(Dataset entries)
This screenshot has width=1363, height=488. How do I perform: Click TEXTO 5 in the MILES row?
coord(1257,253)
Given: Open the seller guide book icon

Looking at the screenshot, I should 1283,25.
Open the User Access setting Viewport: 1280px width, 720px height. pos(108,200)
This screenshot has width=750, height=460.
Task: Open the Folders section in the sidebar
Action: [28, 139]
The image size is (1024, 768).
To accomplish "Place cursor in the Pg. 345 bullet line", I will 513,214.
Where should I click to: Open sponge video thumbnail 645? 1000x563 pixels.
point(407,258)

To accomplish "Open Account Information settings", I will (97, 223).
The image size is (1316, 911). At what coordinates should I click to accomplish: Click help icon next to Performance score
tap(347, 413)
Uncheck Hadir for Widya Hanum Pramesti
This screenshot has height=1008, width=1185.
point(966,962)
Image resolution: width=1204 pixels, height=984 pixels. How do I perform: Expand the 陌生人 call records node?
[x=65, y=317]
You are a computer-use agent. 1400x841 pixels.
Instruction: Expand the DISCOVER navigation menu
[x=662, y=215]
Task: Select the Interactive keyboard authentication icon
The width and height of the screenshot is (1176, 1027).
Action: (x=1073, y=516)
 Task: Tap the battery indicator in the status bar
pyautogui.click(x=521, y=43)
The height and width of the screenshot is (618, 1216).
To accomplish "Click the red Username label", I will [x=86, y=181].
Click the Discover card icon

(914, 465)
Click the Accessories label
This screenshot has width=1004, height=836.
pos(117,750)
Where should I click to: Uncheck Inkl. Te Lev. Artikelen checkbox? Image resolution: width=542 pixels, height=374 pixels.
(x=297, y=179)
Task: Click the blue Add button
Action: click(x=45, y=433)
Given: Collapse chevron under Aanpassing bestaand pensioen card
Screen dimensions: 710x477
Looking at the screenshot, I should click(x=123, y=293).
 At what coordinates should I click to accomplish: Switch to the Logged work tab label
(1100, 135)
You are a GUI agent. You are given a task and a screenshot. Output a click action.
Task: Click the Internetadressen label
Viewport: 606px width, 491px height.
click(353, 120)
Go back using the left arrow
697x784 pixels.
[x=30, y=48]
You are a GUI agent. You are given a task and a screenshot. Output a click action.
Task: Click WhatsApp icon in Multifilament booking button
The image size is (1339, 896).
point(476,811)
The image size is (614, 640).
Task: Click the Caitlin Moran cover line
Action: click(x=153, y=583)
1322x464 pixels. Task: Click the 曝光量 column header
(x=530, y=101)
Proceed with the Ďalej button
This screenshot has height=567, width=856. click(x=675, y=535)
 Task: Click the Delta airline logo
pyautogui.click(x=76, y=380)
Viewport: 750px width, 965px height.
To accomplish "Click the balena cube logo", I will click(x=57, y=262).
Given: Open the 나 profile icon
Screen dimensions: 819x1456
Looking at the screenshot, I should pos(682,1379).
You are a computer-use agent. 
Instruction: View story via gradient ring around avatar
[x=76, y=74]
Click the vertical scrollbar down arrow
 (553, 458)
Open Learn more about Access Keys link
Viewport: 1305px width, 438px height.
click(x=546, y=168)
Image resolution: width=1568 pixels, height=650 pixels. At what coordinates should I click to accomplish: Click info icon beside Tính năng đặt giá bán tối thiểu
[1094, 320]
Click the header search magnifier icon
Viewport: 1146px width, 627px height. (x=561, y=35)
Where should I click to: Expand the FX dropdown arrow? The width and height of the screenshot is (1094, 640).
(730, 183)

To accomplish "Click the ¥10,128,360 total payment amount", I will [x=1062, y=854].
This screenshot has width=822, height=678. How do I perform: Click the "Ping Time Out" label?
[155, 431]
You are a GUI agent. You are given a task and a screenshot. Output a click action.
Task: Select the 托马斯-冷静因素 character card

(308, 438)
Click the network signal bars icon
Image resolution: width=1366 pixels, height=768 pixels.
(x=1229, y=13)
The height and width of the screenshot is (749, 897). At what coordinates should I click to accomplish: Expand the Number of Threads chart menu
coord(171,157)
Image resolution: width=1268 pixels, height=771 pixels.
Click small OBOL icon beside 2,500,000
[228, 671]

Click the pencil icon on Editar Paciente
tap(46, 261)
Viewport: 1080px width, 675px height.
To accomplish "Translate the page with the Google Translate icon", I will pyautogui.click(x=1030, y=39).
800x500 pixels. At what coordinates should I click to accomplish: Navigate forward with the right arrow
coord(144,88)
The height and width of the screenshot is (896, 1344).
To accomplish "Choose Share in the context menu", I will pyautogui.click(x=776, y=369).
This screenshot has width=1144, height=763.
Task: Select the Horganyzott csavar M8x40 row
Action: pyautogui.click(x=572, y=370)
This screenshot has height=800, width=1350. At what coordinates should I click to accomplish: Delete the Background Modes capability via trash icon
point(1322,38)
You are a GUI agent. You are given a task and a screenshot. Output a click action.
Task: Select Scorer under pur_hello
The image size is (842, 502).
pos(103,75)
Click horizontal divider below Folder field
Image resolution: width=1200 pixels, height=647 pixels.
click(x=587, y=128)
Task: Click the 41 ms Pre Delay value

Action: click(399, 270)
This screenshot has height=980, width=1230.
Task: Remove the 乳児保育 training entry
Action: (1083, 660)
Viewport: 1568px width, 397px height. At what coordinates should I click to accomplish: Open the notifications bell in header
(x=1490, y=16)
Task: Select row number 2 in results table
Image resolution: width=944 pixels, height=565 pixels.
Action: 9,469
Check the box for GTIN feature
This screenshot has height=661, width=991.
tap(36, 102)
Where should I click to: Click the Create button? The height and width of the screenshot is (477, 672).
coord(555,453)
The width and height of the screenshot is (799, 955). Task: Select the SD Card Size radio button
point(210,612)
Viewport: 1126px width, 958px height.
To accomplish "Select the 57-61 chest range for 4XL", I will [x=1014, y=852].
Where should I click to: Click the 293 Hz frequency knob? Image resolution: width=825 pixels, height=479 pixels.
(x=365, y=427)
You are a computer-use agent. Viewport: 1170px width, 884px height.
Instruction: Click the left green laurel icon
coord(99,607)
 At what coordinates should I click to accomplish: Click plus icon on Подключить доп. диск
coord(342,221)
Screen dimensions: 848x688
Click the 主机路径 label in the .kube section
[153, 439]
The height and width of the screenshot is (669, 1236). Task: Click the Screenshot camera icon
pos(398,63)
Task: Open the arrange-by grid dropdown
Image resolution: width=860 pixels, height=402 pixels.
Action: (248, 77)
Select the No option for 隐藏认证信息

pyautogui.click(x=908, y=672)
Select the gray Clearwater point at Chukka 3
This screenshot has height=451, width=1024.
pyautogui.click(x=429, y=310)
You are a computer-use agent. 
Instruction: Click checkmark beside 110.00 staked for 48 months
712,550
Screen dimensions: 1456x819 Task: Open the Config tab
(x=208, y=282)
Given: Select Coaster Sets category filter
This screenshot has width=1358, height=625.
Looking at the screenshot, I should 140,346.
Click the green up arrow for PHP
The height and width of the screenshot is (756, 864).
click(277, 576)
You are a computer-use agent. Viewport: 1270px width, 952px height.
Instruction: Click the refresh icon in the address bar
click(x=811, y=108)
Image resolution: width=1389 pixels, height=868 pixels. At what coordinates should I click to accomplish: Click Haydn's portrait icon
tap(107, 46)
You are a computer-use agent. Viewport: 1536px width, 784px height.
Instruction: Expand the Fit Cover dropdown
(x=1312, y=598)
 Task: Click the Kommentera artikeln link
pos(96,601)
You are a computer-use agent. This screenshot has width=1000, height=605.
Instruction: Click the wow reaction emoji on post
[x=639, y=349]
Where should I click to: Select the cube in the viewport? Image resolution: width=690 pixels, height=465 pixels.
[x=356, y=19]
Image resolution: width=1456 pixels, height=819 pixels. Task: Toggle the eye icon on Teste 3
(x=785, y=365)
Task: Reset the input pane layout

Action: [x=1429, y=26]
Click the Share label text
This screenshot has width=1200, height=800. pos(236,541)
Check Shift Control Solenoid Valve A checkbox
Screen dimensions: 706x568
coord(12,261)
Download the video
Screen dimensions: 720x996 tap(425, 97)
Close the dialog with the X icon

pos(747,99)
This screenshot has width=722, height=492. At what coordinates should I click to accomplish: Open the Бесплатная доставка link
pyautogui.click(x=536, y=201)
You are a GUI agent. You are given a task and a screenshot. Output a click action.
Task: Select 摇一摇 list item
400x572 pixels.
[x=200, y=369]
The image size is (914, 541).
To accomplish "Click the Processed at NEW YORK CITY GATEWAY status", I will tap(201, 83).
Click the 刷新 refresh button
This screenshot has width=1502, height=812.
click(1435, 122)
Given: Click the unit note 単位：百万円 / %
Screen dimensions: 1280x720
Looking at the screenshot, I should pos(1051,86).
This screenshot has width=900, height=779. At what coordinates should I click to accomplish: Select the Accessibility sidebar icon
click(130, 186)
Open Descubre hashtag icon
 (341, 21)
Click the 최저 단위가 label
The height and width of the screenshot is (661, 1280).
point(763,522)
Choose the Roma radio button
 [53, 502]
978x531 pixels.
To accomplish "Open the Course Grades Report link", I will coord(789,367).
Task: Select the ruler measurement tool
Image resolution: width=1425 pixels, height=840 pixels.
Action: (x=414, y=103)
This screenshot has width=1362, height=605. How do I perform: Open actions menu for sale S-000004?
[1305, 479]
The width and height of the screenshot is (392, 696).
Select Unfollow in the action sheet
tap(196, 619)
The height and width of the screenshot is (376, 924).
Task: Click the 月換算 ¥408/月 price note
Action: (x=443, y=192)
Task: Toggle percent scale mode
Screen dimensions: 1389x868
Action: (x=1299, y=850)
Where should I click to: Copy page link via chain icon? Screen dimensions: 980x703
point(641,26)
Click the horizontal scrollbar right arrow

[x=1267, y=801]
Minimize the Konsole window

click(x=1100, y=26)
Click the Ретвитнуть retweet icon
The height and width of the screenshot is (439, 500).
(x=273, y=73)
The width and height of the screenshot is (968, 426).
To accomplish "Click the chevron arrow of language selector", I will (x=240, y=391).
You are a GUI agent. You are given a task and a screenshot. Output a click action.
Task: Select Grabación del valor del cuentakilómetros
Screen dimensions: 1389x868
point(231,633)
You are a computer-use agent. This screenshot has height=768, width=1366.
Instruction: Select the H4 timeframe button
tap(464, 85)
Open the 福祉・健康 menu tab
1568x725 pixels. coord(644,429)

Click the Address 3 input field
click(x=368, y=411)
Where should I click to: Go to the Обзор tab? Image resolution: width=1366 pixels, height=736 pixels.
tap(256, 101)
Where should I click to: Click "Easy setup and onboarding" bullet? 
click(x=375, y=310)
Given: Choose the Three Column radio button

--- DESCRIPTION OF THE TASK ---
Search the data for the string "under" and copy out every line where it is found.

--- SOLUTION FOR THIS PROBLEM ---
Given: Collapse chevron under Aanpassing bestaand pensioen card
Task: Select Scorer under pur_hello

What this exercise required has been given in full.